Urs Fischer Garage Museum of Contemporary Art / Moscow

August 15, 2016

One year into Garage Museum’s new life at its Gorky Park location, an Urs Fischer show opens: “Small Axe.” The programming neither offends nor surprises: a selection of broadly palatable works welcomes summer visitors.

While it’s easy to be glib about a practice that’s neither conceptual nor critical, one wonders if a museum can also be home to less complicated pleasures: a ludic approach to space and matter, a visceral feel for what’s interesting, a sense of style. I guess it depends on what you’re into. In Moscow, Garage wants to create a civic interest in contemporary art where practically none exists. To this end, the institution’s program is incomparably dense with public and educational initiatives. Urs Fischer’s large-scale installation YES (2011–ongoing), located in a courtyard adjacent to the museum, is consistent with this imperative.
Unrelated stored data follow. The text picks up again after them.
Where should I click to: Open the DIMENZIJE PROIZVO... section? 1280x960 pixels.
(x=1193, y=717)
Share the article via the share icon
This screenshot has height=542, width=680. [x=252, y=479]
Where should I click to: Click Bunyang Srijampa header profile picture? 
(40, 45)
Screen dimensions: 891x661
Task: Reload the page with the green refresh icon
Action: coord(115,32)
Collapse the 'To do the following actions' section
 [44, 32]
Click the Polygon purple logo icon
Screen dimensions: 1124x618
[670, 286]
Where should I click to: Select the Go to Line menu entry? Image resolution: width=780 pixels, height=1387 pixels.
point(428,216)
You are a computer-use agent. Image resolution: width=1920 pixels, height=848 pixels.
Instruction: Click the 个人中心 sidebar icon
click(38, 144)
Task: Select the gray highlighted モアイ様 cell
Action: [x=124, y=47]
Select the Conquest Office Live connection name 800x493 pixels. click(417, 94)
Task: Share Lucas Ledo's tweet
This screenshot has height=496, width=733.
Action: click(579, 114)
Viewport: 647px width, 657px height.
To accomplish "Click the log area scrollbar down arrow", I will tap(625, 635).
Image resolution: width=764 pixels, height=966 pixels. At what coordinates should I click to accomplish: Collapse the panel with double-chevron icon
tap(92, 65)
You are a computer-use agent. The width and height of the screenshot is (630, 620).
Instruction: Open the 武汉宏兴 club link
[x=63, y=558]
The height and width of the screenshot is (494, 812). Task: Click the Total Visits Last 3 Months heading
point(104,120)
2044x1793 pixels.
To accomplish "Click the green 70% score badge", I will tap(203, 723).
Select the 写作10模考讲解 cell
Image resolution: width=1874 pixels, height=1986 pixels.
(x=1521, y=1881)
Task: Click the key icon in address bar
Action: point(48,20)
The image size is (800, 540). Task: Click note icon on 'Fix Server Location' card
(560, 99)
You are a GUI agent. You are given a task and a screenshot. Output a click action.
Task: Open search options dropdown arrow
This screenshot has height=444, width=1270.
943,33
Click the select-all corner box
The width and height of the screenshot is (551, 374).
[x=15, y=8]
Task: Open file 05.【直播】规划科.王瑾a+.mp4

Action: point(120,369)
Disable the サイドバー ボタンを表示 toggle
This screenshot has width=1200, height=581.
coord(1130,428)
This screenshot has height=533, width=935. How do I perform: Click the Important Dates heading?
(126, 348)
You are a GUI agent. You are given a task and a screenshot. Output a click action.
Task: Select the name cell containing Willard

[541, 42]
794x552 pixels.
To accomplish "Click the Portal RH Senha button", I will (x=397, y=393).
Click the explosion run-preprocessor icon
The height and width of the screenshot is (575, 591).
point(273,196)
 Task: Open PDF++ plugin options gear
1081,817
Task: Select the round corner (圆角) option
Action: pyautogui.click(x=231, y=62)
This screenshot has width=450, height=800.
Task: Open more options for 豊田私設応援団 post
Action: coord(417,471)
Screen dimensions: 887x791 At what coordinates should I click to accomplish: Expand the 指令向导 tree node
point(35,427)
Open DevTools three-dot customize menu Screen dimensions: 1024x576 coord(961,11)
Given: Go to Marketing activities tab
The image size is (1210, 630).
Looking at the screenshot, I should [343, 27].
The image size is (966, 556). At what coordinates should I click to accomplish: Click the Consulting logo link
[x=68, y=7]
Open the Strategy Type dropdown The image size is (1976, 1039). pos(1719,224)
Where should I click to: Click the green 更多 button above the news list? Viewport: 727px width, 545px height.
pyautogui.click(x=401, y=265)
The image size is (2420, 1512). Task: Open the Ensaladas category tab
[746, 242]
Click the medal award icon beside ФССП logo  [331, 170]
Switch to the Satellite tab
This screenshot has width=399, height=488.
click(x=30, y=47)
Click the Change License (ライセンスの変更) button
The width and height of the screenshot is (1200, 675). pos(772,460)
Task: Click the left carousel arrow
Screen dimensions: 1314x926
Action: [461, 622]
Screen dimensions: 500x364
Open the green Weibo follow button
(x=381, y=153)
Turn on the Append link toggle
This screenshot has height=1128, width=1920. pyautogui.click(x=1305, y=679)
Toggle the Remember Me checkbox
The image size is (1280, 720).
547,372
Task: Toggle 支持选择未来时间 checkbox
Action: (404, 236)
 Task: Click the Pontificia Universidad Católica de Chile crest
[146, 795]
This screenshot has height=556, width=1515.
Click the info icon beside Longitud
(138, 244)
Every day the public is invited to manipulate wet clay into objects, which are then added to the existing collection of sundry unfired sculptures, an expanse of mute creatures and experiments.

Indoors, on view in the museum’s central gallery, are more choate sculptures — these authored by Fischer exclusively. Many are miniatures in cast bronze placed directly on the gallery floor: a snail on a reflective silver helmet, a small red-and-orange flame issuing from a group of logs, a cat on a chair, a swan. Among these are some of Fischer’s staple figurative elements: fruits, chairs, eyes, feet, mice, women. Elsewhere, two life-size seated figures are set in wax in a rainbow gradient, their heads each crowned by a flickering candle wick lit on the day of the exhibition’s opening. Bruno & Yoyo (2015), a portrait of the influential Zurich art dealers and collectors Bruno and Yoyo Bischofberger, are slowly melting over the course of the exhibition. It’s a gesture less dramatic than those Fischer has been known to make, and one whose interest in the role of the collector or the value of the art object reads as subsidiary to the work’s tepid, self-reflexive humor.